● **Record list**:
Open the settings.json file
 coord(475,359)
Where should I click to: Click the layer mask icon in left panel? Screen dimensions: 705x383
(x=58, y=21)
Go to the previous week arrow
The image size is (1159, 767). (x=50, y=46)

---

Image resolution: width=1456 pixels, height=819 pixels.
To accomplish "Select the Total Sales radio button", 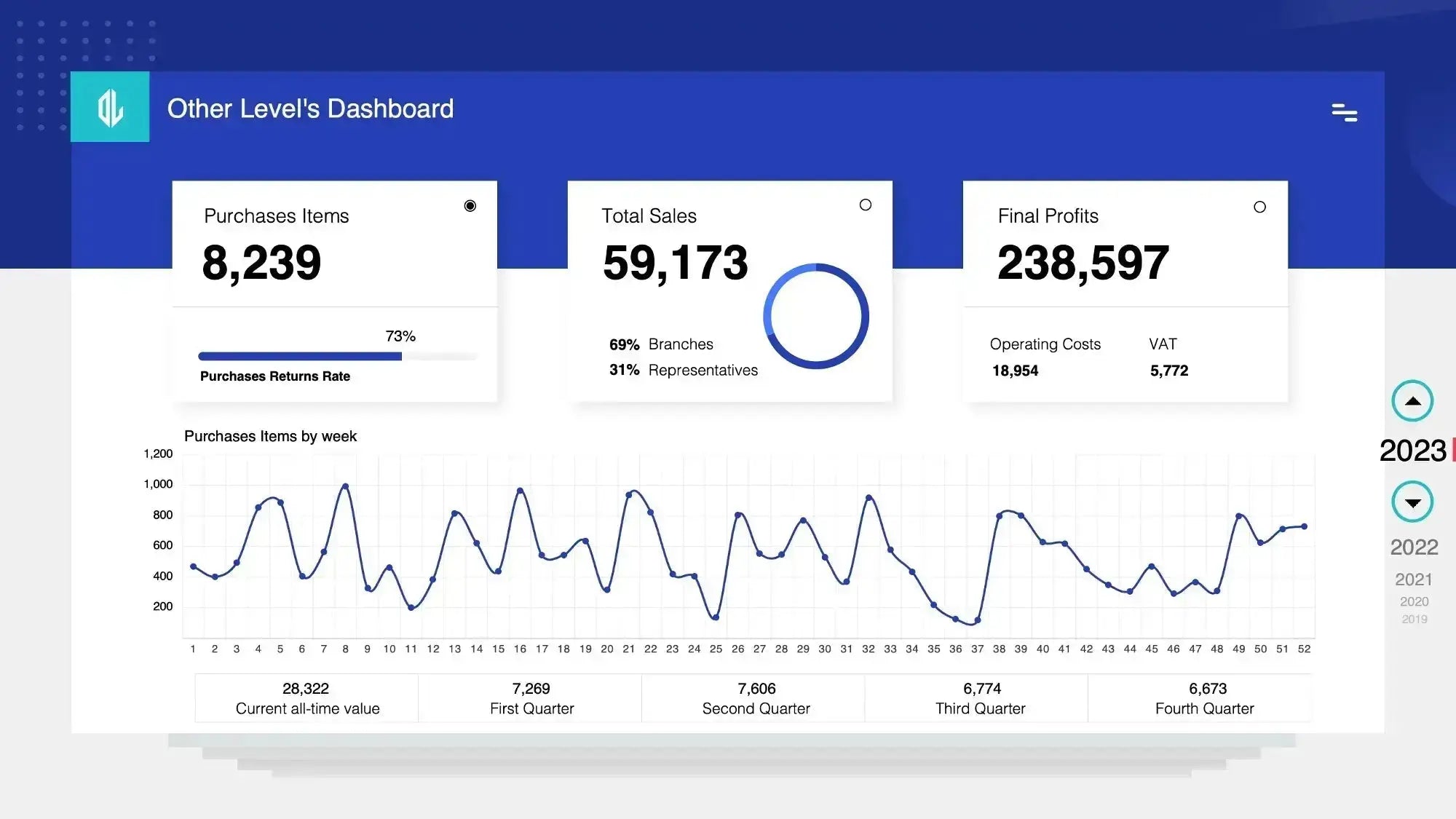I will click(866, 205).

==

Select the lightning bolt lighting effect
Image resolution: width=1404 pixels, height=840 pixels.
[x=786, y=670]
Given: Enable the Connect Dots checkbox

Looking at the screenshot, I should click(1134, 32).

● **What you will do**:
Copy out the material word for word, starting at the line with "Open the settings.json file" and ending with, and including, the line with "The image size is (1159, 767). (x=50, y=46)".

● **Correct answer**:
Open the settings.json file
 coord(475,359)
Where should I click to: Click the layer mask icon in left panel? Screen dimensions: 705x383
(x=58, y=21)
Go to the previous week arrow
The image size is (1159, 767). (x=50, y=46)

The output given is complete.